Quote the lines below word for word, leaving out the pictures.

### Screenshot and document pointing data
◆ ◆ ◆ ◆ ◆
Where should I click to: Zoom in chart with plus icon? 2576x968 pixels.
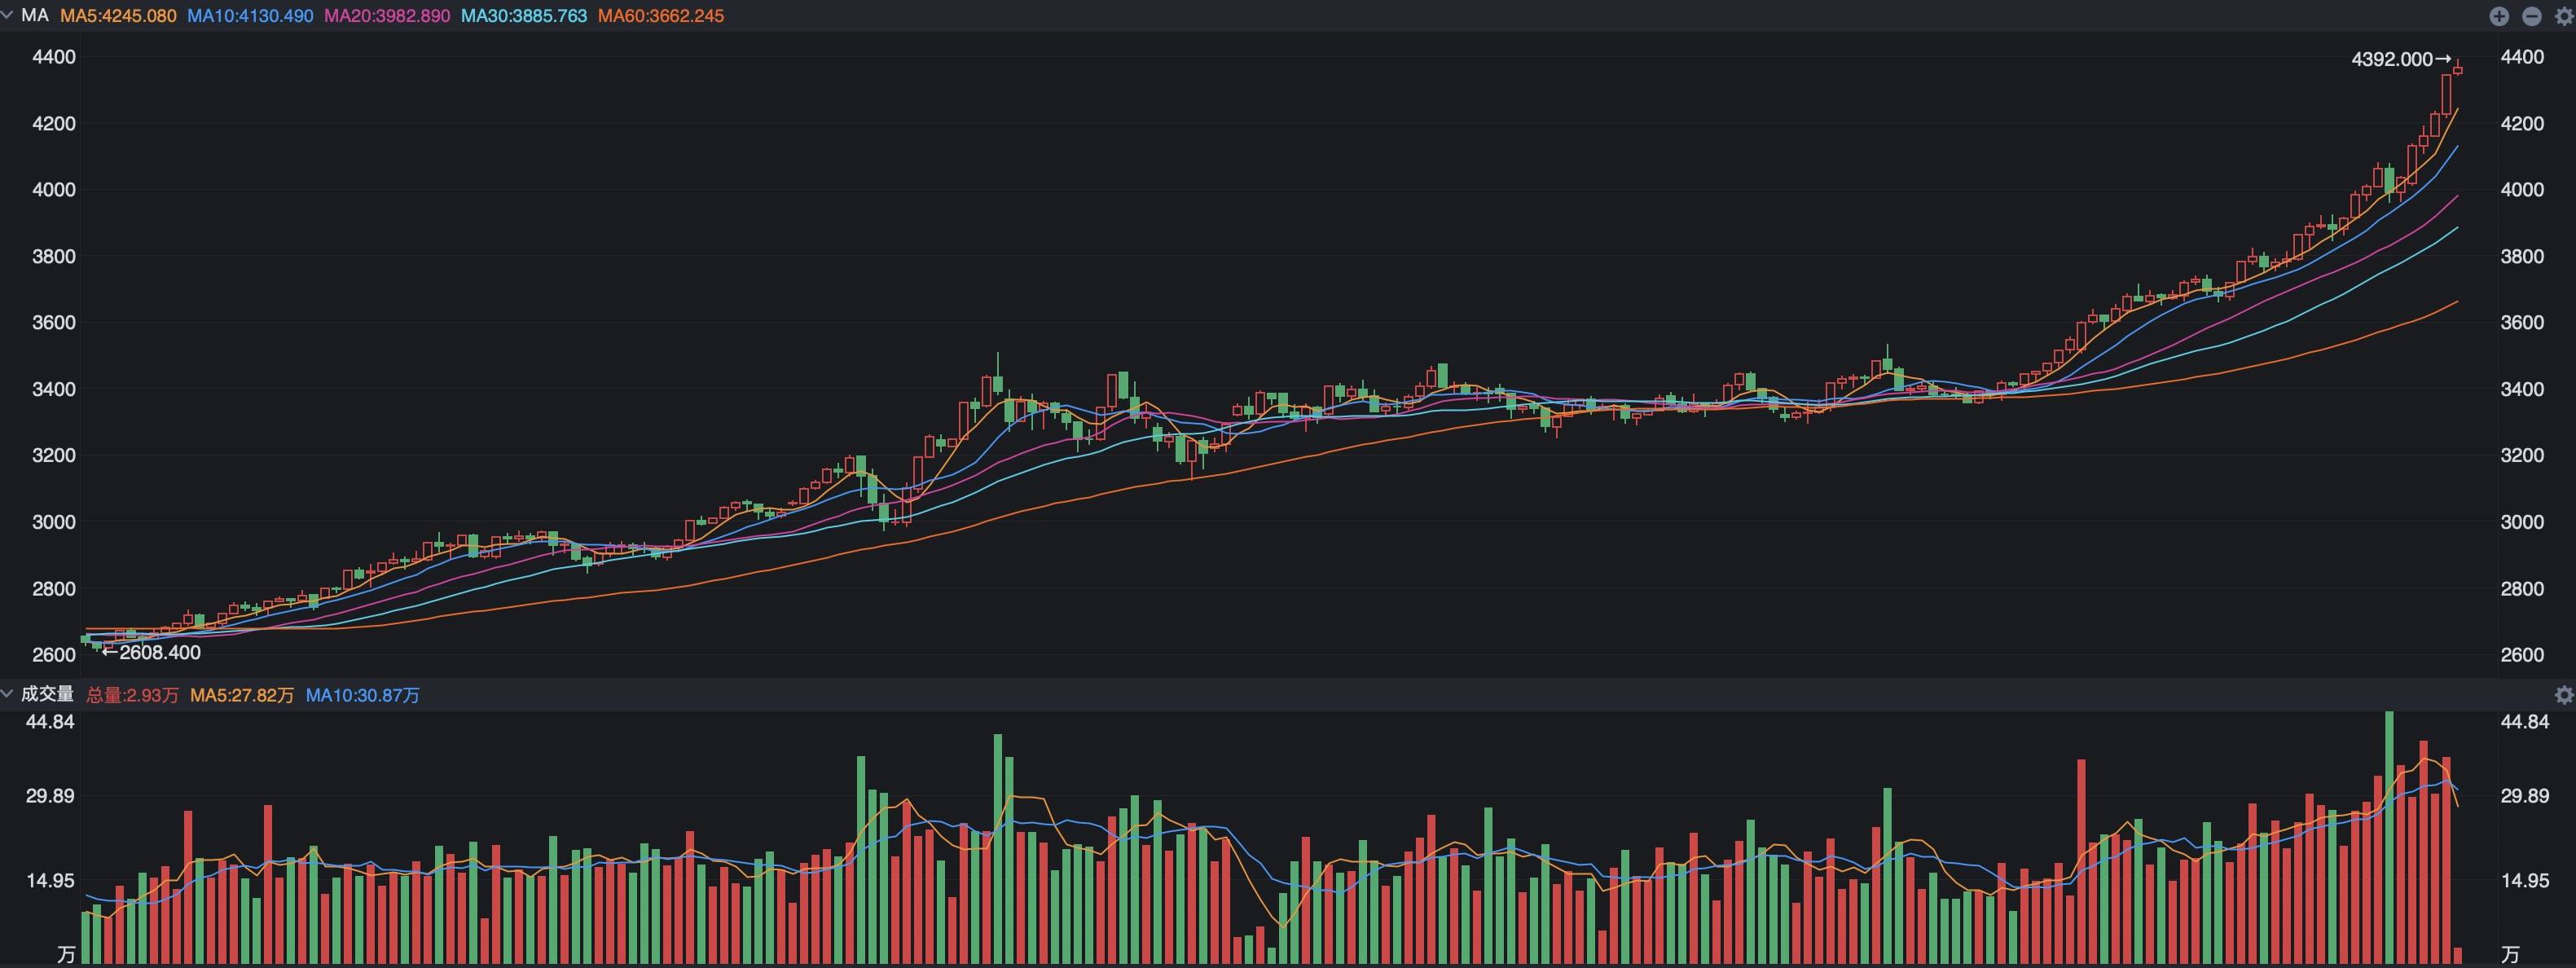coord(2499,16)
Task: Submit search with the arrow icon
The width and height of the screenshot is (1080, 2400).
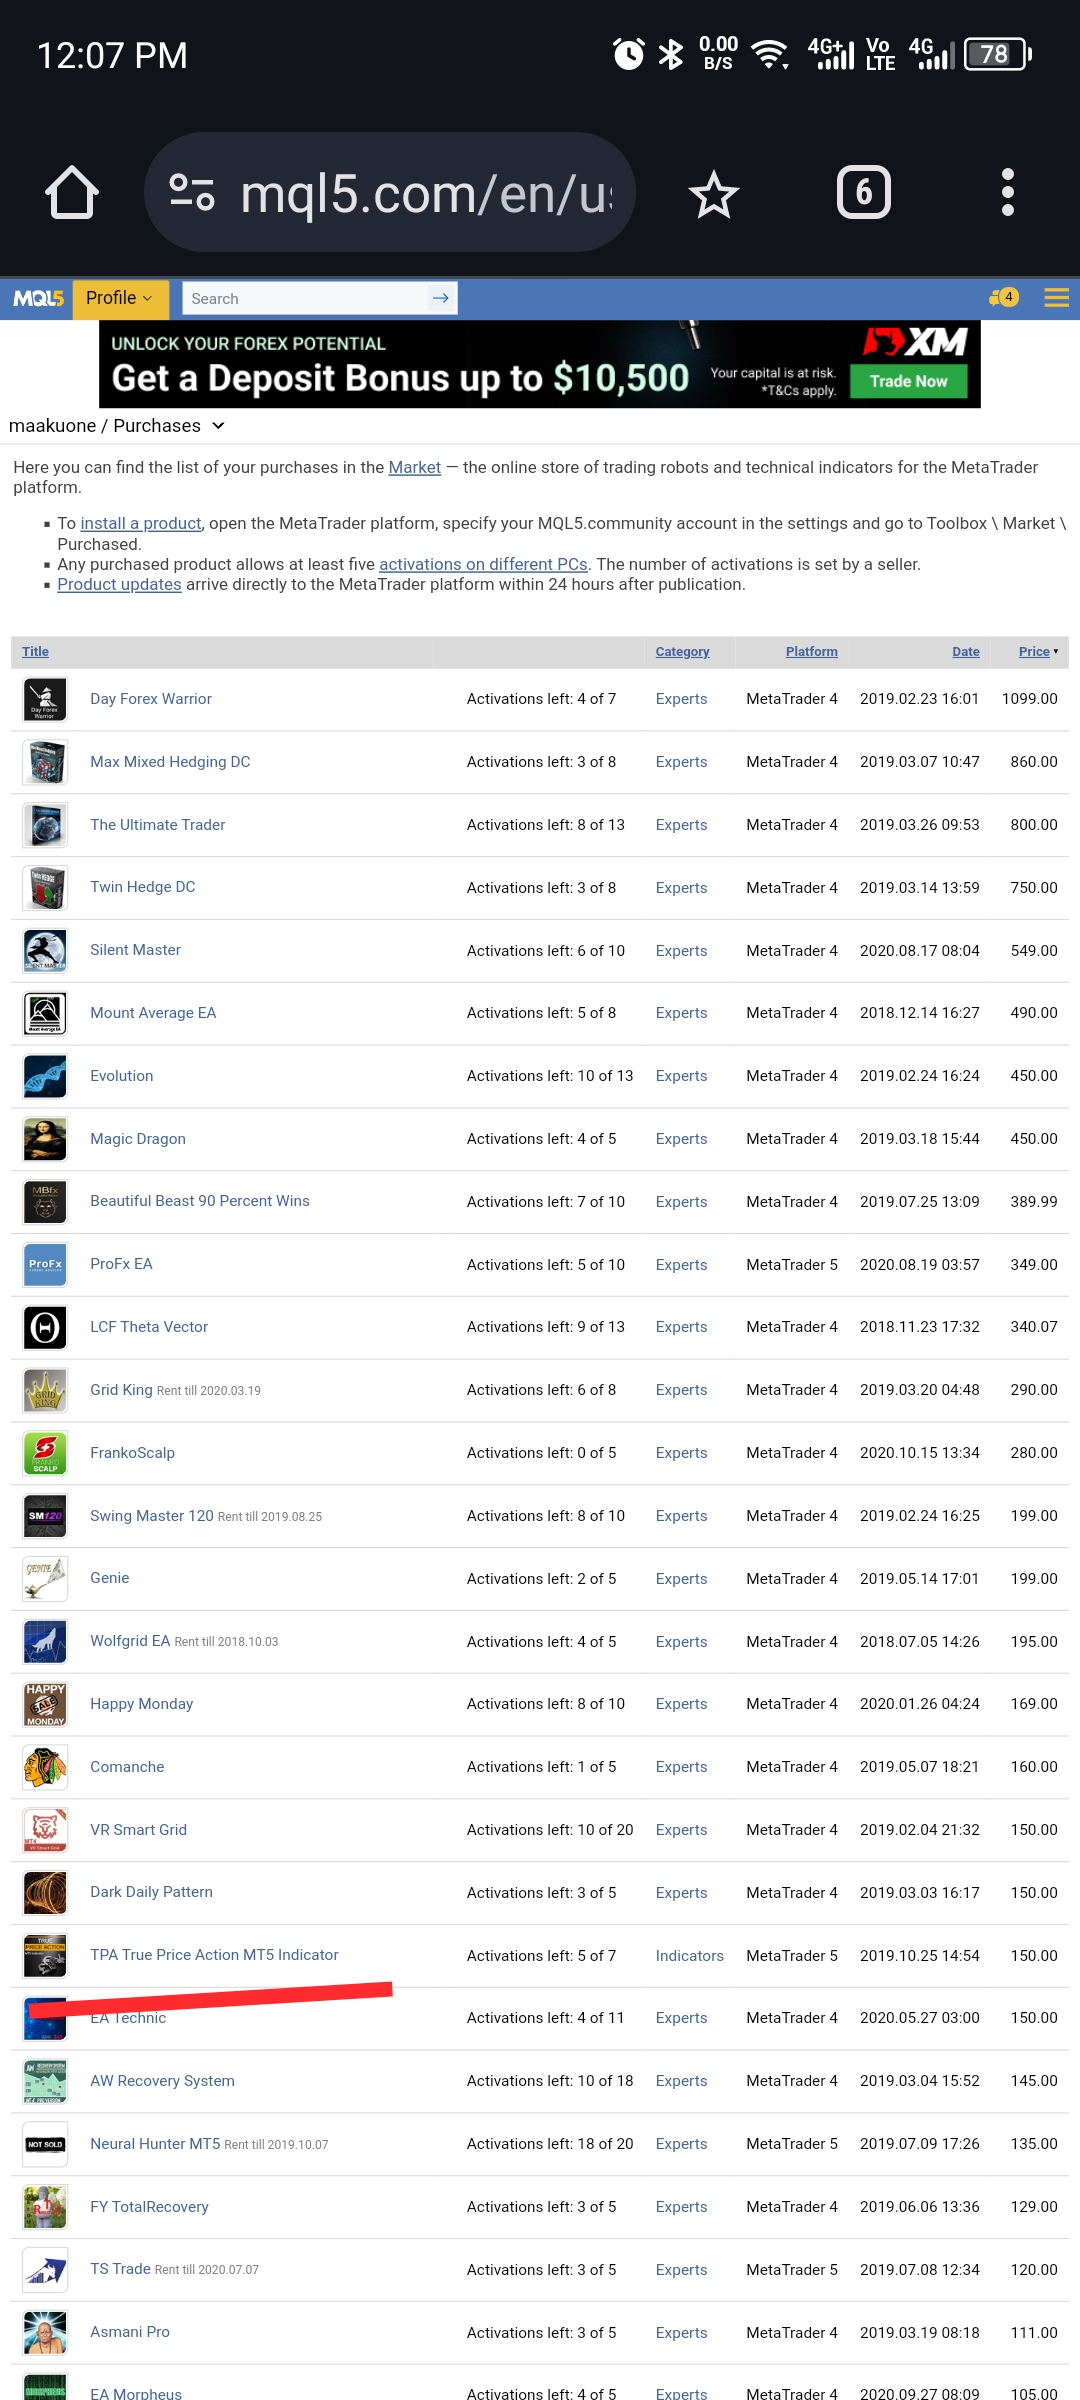Action: 441,298
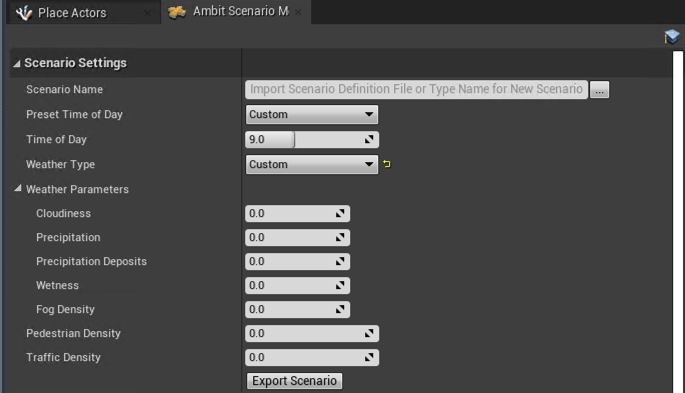This screenshot has height=393, width=685.
Task: Click the browse ellipsis button for Scenario Name
Action: click(599, 90)
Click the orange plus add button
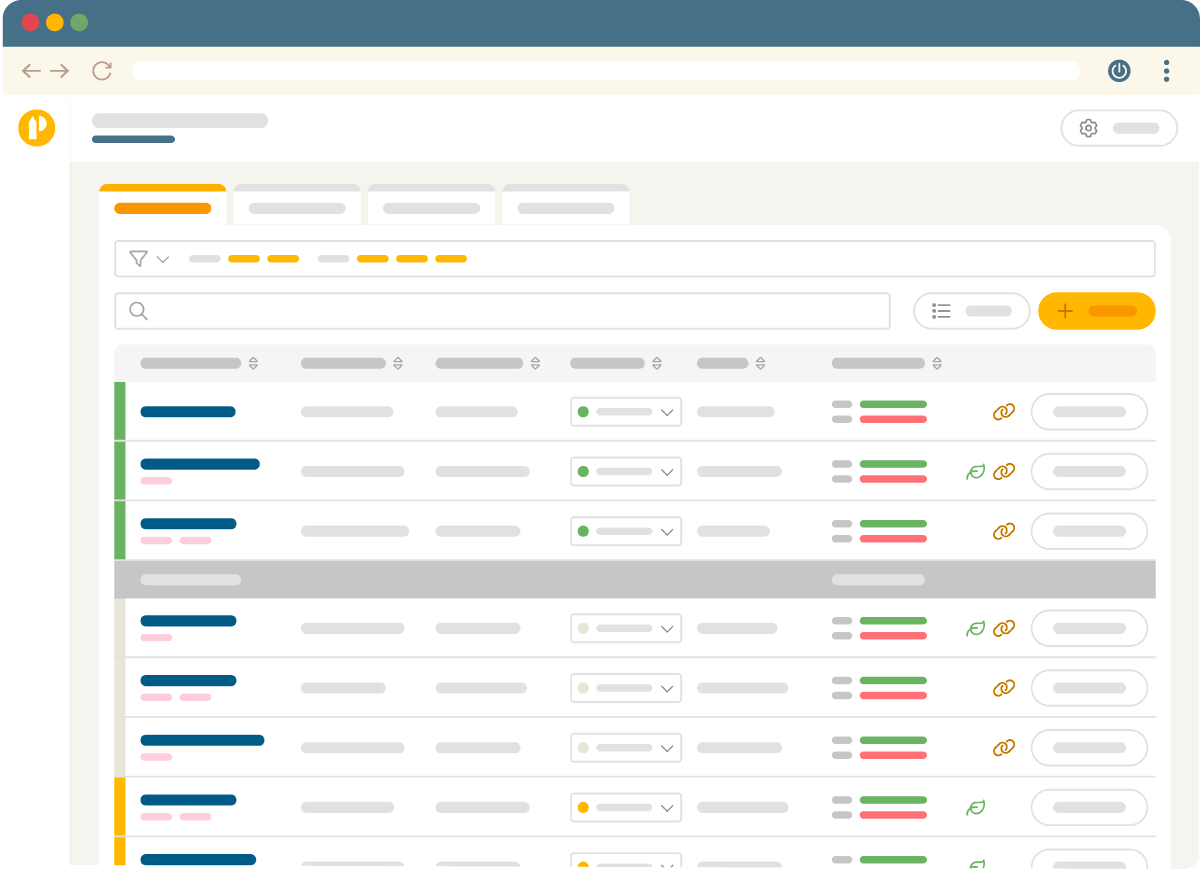The height and width of the screenshot is (869, 1200). click(1096, 311)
◆ ◆ ◆ ◆ ◆
### Final result
Where should I click to: Zoom in chart with plus icon? 2576x968 pixels.
coord(2499,16)
Task: Submit search with the arrow icon
The width and height of the screenshot is (1080, 2400).
Action: 441,298
This screenshot has height=393, width=685.
Task: Click the browse ellipsis button for Scenario Name
Action: click(599, 90)
Click the orange plus add button
The height and width of the screenshot is (869, 1200). click(1096, 311)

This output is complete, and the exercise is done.